## Information given

--- START ---

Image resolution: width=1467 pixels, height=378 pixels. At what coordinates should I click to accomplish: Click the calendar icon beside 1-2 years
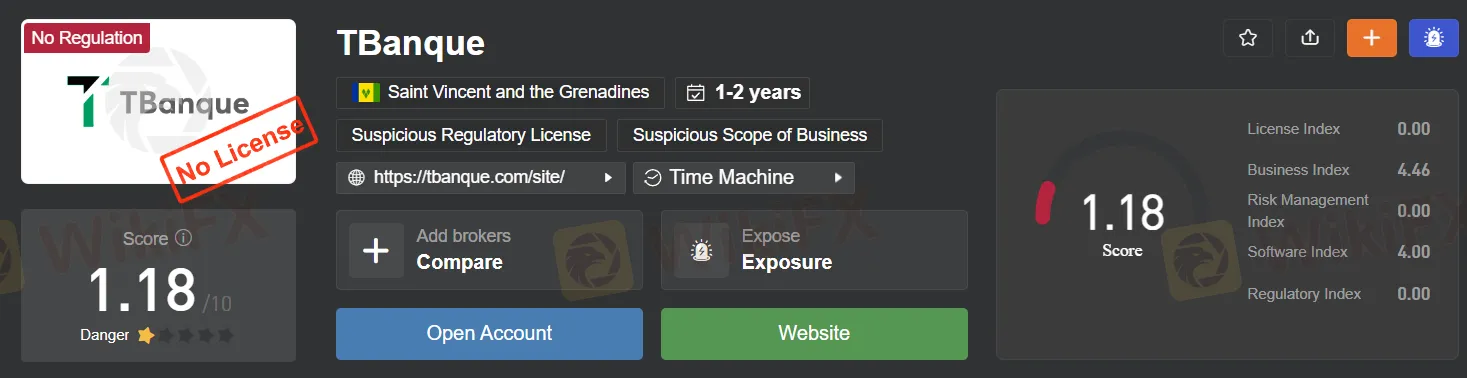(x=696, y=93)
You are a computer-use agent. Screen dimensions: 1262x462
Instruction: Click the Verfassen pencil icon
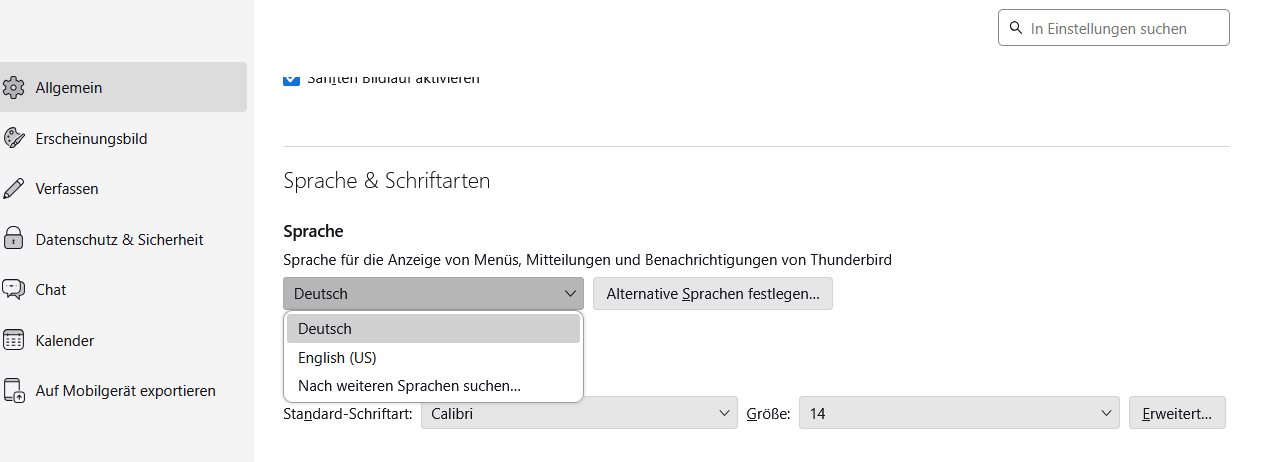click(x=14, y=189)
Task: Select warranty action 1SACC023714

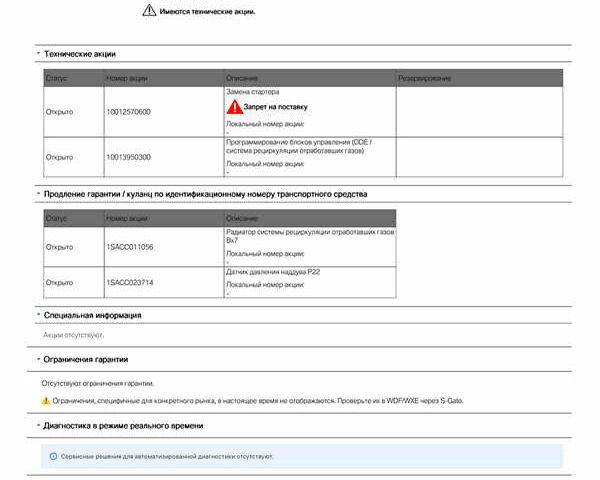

--- END ---
--- START ---

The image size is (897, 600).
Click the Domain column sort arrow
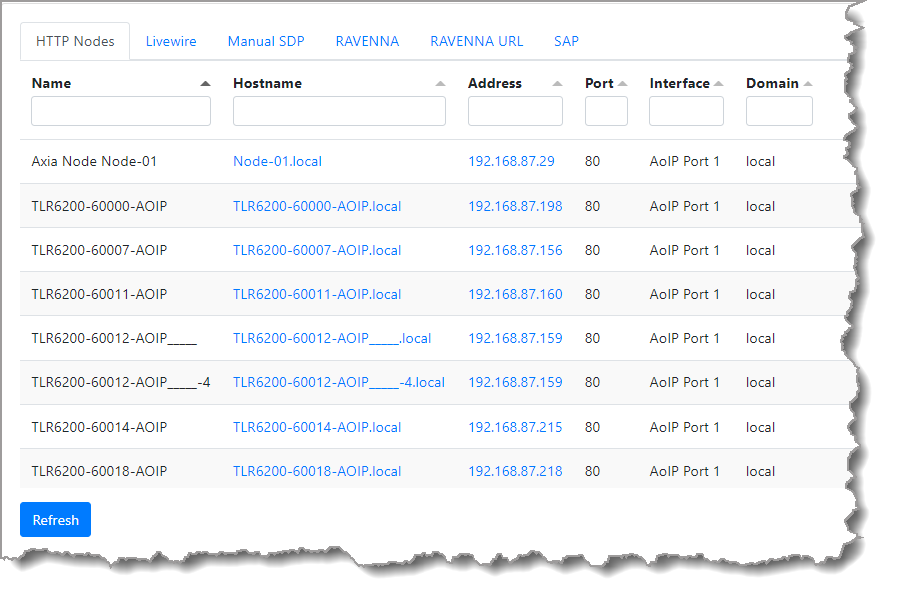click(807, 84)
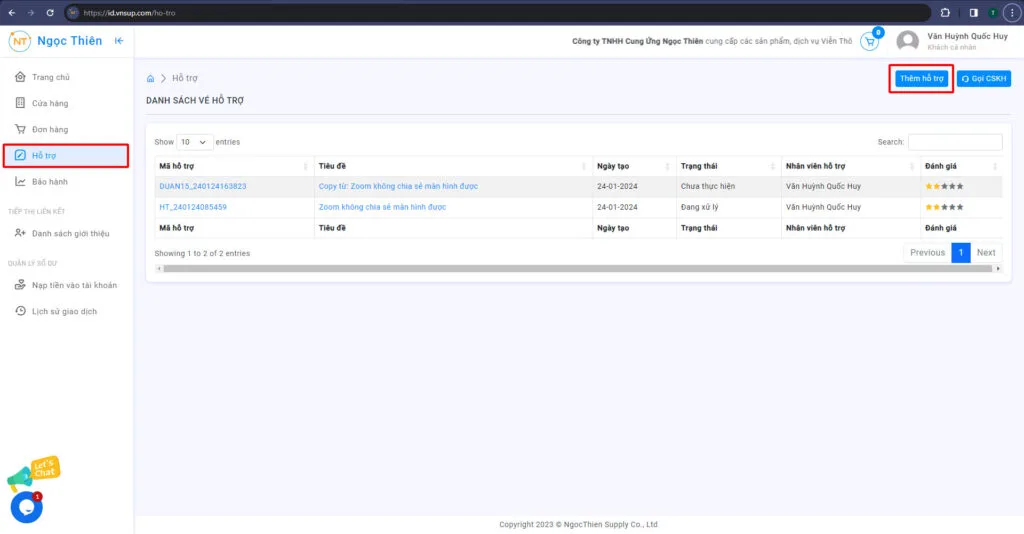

--- END ---

## Try it
Look above for the line containing "You are a computer-use", then copy exactly from it through the line containing "Task: Select warranty action 1SACC023714", keeping both and leaving out pictures. Add nothing else.

## Your solution
You are a computer-use agent. Screen dimensions: 1262x462
Instruction: Click the Verfassen pencil icon
click(x=14, y=189)
Task: Select warranty action 1SACC023714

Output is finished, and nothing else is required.